'''

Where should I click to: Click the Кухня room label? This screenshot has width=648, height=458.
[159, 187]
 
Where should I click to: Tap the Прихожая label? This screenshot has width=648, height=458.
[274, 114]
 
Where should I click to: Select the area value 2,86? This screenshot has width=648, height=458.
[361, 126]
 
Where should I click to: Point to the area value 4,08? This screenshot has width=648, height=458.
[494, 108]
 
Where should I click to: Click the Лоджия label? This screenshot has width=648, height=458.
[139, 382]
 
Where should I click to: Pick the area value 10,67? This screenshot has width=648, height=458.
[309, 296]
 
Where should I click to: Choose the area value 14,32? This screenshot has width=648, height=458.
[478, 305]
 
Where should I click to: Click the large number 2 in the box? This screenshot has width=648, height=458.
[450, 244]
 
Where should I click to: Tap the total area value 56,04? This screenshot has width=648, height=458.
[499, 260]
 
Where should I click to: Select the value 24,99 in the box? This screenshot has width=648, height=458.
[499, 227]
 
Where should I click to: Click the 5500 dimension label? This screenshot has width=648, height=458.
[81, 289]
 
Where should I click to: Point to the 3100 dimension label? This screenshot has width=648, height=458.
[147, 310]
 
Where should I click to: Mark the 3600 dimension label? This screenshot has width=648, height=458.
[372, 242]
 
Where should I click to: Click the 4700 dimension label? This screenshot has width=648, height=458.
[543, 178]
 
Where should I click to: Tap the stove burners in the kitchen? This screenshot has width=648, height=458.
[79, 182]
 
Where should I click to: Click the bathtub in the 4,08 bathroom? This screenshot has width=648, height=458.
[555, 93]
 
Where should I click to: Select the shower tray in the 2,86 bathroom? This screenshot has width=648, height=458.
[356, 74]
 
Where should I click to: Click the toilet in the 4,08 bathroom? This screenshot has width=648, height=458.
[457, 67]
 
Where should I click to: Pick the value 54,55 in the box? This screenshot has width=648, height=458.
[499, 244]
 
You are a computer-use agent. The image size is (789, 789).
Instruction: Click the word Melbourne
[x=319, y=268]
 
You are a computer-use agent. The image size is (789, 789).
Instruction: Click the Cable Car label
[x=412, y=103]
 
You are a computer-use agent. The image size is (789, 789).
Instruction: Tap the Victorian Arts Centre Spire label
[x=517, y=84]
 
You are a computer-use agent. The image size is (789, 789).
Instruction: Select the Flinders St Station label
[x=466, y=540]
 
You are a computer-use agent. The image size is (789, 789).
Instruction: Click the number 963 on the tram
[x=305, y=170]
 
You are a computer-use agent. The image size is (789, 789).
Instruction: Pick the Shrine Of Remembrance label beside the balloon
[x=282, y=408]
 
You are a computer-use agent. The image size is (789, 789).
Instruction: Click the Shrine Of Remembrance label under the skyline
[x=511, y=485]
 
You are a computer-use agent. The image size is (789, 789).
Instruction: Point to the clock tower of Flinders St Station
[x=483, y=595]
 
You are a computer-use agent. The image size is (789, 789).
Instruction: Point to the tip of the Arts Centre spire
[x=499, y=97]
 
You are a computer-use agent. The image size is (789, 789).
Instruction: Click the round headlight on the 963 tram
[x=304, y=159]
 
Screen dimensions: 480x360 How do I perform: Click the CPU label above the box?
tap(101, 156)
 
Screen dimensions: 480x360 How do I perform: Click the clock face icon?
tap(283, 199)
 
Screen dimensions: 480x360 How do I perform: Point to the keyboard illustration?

'''

# [Exercise brief]
Retype all of the records above without changing a single character.

# [Finished exercise]
Where should I click to: Click the Кухня room label? This screenshot has width=648, height=458.
[159, 187]
 
Where should I click to: Tap the Прихожая label? This screenshot has width=648, height=458.
[274, 114]
 
Where should I click to: Select the area value 2,86? This screenshot has width=648, height=458.
[361, 126]
 
Where should I click to: Point to the area value 4,08? This screenshot has width=648, height=458.
[494, 108]
 
Where should I click to: Click the Лоджия label? This screenshot has width=648, height=458.
[139, 382]
 
Where should I click to: Pick the area value 10,67? This screenshot has width=648, height=458.
[309, 296]
 
Where should I click to: Choose the area value 14,32? This screenshot has width=648, height=458.
[478, 305]
 
Where should I click to: Click the large number 2 in the box? This screenshot has width=648, height=458.
[450, 244]
 
Where should I click to: Tap the total area value 56,04? This screenshot has width=648, height=458.
[499, 260]
 
Where should I click to: Select the value 24,99 in the box? This screenshot has width=648, height=458.
[499, 227]
 
Where should I click to: Click the 5500 dimension label? This screenshot has width=648, height=458.
[81, 289]
 
Where should I click to: Point to the 3100 dimension label? This screenshot has width=648, height=458.
[147, 310]
 
Where should I click to: Mark the 3600 dimension label? This screenshot has width=648, height=458.
[372, 242]
 
Where should I click to: Click the 4700 dimension label? This screenshot has width=648, height=458.
[543, 178]
 
Where should I click to: Tap the stove burners in the kitchen? This screenshot has width=648, height=458.
[79, 182]
 
Where should I click to: Click the bathtub in the 4,08 bathroom? This screenshot has width=648, height=458.
[555, 93]
 
Where should I click to: Select the shower tray in the 2,86 bathroom? This screenshot has width=648, height=458.
[356, 74]
 
Where should I click to: Click the toilet in the 4,08 bathroom? This screenshot has width=648, height=458.
[457, 67]
 
Where should I click to: Pick the value 54,55 in the box? This screenshot has width=648, height=458.
[499, 244]
 
You are a computer-use agent. The image size is (789, 789).
Instruction: Click the word Melbourne
[x=319, y=268]
 
You are a computer-use agent. The image size is (789, 789).
Instruction: Click the Cable Car label
[x=412, y=103]
 
You are a computer-use agent. The image size is (789, 789).
Instruction: Tap the Victorian Arts Centre Spire label
[x=517, y=84]
 
You are a computer-use agent. The image size is (789, 789).
Instruction: Select the Flinders St Station label
[x=466, y=540]
 
You are a computer-use agent. The image size is (789, 789).
Instruction: Click the number 963 on the tram
[x=305, y=170]
 
You are a computer-use agent. The image size is (789, 789).
Instruction: Pick the Shrine Of Remembrance label beside the balloon
[x=282, y=408]
 
You are a computer-use agent. The image size is (789, 789).
Instruction: Click the Shrine Of Remembrance label under the skyline
[x=511, y=485]
 
You are a computer-use agent. The image size is (789, 789).
Instruction: Point to the clock tower of Flinders St Station
[x=483, y=595]
 
You are a computer-use agent. The image size is (789, 789).
Instruction: Point to the tip of the Arts Centre spire
[x=499, y=97]
 
You are a computer-use agent. The image size is (789, 789).
Instruction: Click the round headlight on the 963 tram
[x=304, y=159]
 
Screen dimensions: 480x360 How do I perform: Click the CPU label above the box?
tap(101, 156)
 
Screen dimensions: 480x360 How do I perform: Click the clock face icon?
tap(283, 199)
 
Screen dimensions: 480x360 How do I perform: Point to the keyboard illustration?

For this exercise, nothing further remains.